--- EXCERPT PROVIDED ---
Straight espresso but I find it punches through milk well.

I see what you mean with the orange I thought I got some citrus the other day.

I found its best pulled quite short 1:2 in 24 secs seem to be a good balance for me.


----------



## igm45

Few days in so thought I'd follow up with findings.

First is extraction is very good, been running with naked pf since I got it and not a single spurt of any size in that time.

The second point may be that I forgot what its like using a naked pf but I'll say it anyway. When I kill the shot I may get another 0.4g coffee thats it. Makes reaching ratio very easy.

Thirdly and this is definitely where 18g VST is better. When knocking the puck out more seems to get stuck in the basket than the VST. Seems slightly harder to clean but its a very minor point.

I haven't done a direct in the cup comparison. That said I haven't noticed a drop in quality and have had some stonking drinks with this basket.

Yet to try 'the single'


----------



## Phobic

interesting feedback.

I find the VST's pretty sticky, would like to see 1 with some fancy coating on it to make things better.



igm45 said:


> About 6 months ago I came on this forum saying I didn't want to spend more than £150 on a grinder.


this made me laugh!

--- DATASET ROWS ---
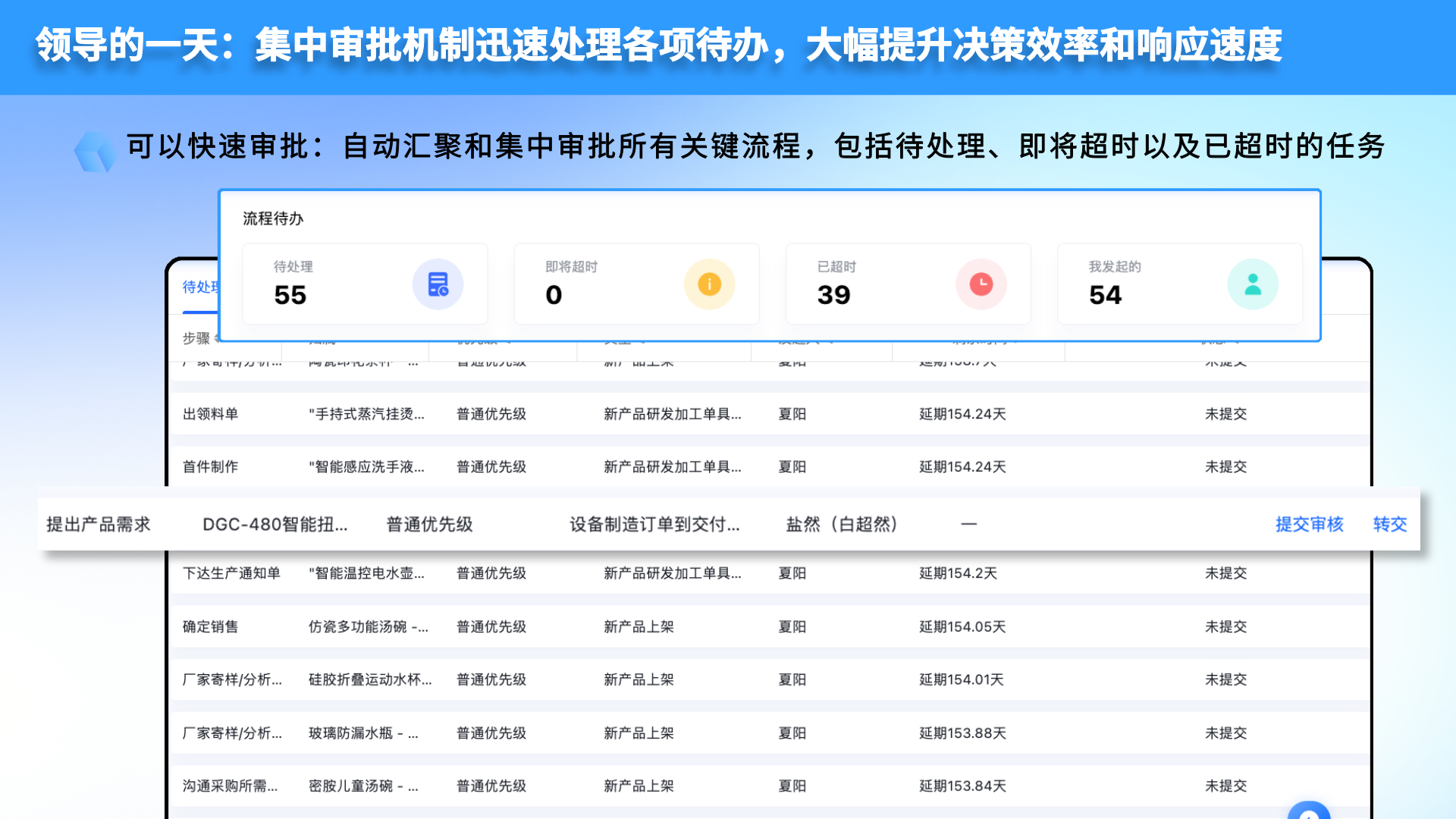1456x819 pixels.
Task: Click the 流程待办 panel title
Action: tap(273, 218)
* * *
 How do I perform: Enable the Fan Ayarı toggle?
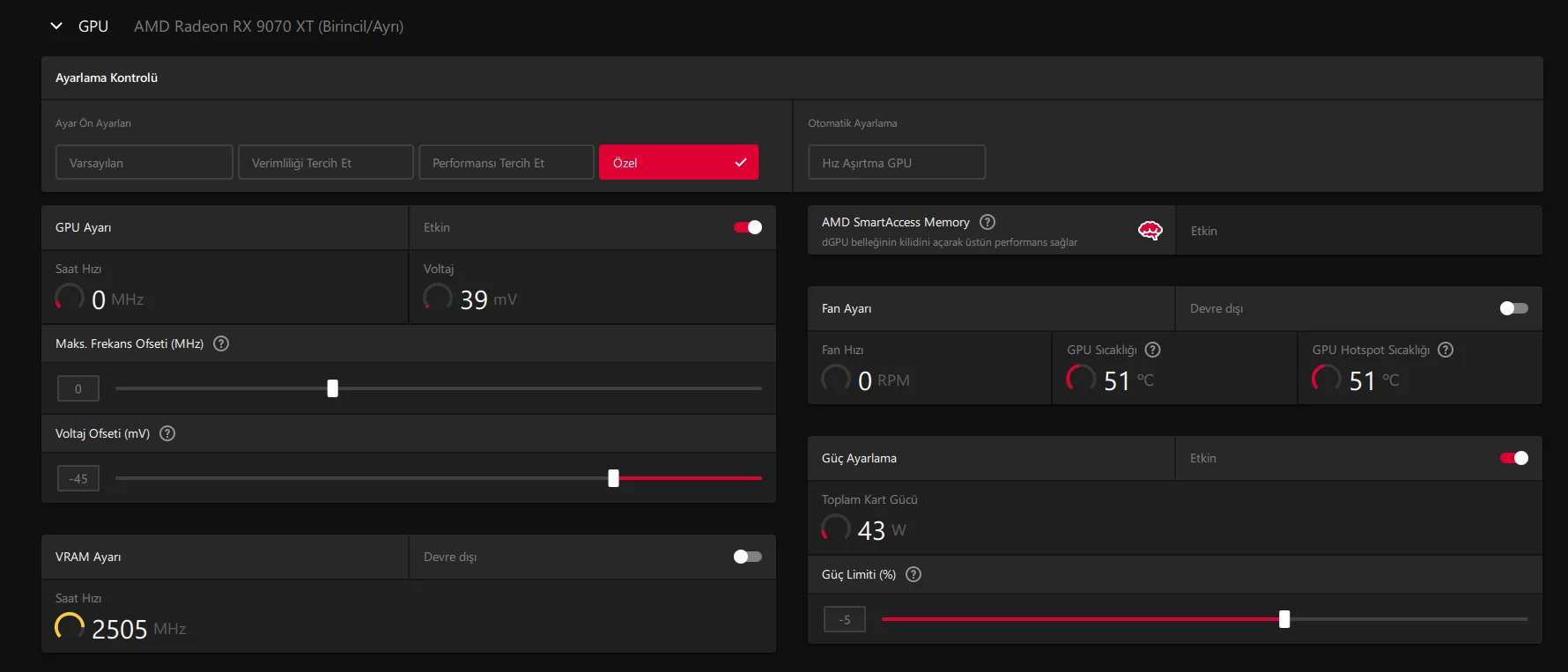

--- YOUR TASKS ---
[1] Please reproduce the forum thread about espresso baskets from "interesting feedback." up to and including "made me laugh!".
[2] Answer these questions using the forum thread about espresso baskets:
(a) What ratio and shot time does the first post call a good balance?
(b) How much more coffee does igm45 say may come through after killing the shot?
(c) What would Phobic like to see added to a VST basket?

--- SOLUTIONS BY TASK ---
[1]
interesting feedback.

I find the VST's pretty sticky, would like to see 1 with some fancy coating on it to make things better.



igm45 said:


> About 6 months ago I came on this forum saying I didn't want to spend more than £150 on a grinder.


this made me laugh!

[2]
(a) 1:2 in 24 seconds.
(b) Another 0.4g.
(c) Some fancy coating.